### WORK INSTRUCTIONS
Please print every record below exactly as written, leaving out the pictures.
── RECORDS SHOWN ──
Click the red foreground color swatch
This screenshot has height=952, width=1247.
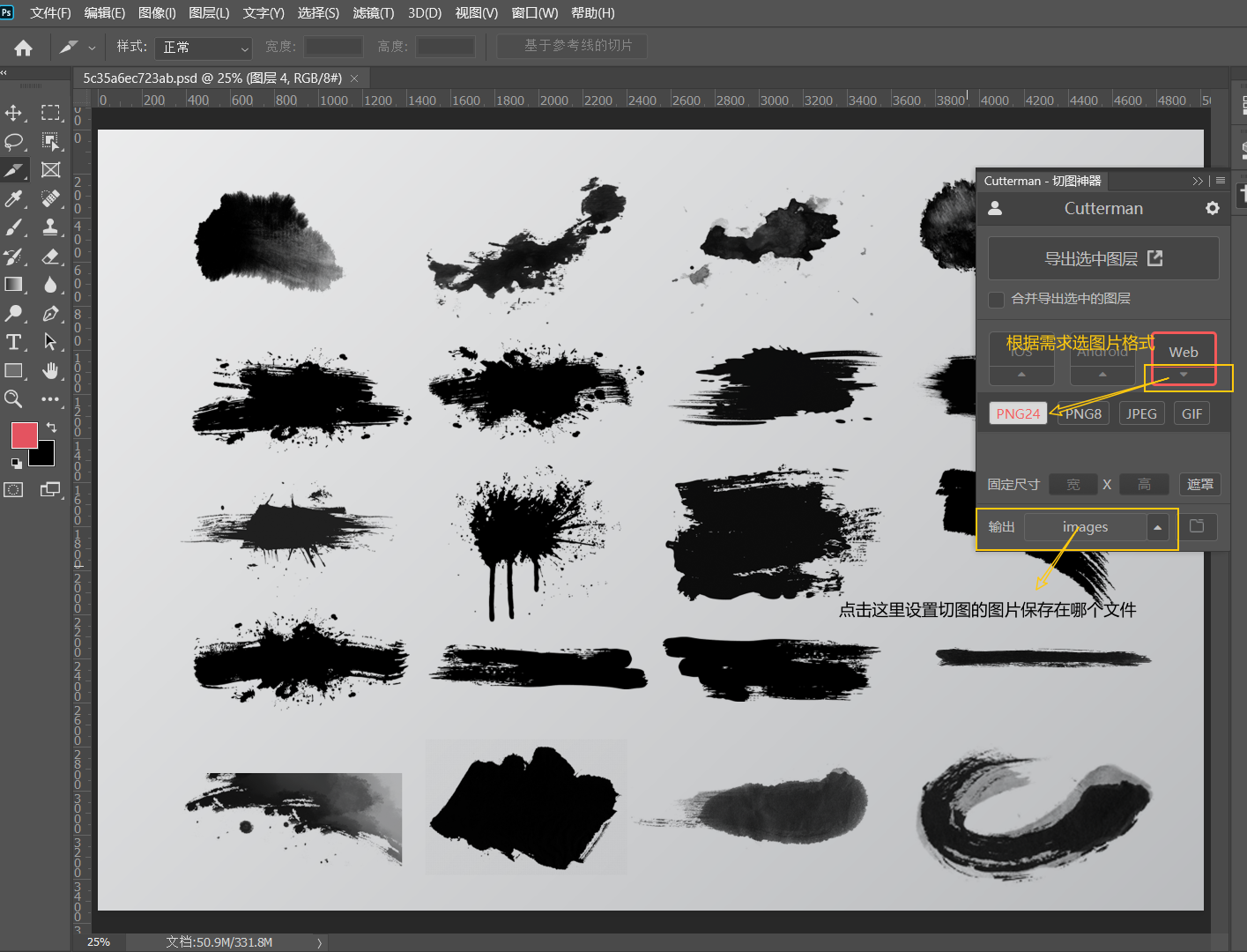(x=24, y=435)
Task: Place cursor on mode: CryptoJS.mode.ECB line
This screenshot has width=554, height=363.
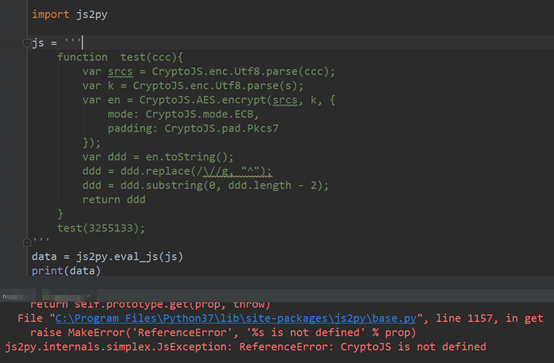Action: click(183, 115)
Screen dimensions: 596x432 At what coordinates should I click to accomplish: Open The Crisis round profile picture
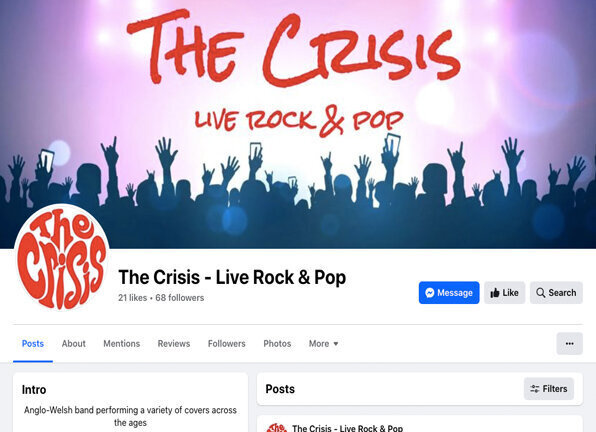tap(62, 257)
───
### TASK SOLUTION
Click the red foreground color swatch
This screenshot has height=952, width=1247.
(x=24, y=435)
Task: Place cursor on mode: CryptoJS.mode.ECB line
This screenshot has width=554, height=363.
Action: click(183, 115)
Screen dimensions: 596x432 At what coordinates should I click to accomplish: Open The Crisis round profile picture
tap(62, 257)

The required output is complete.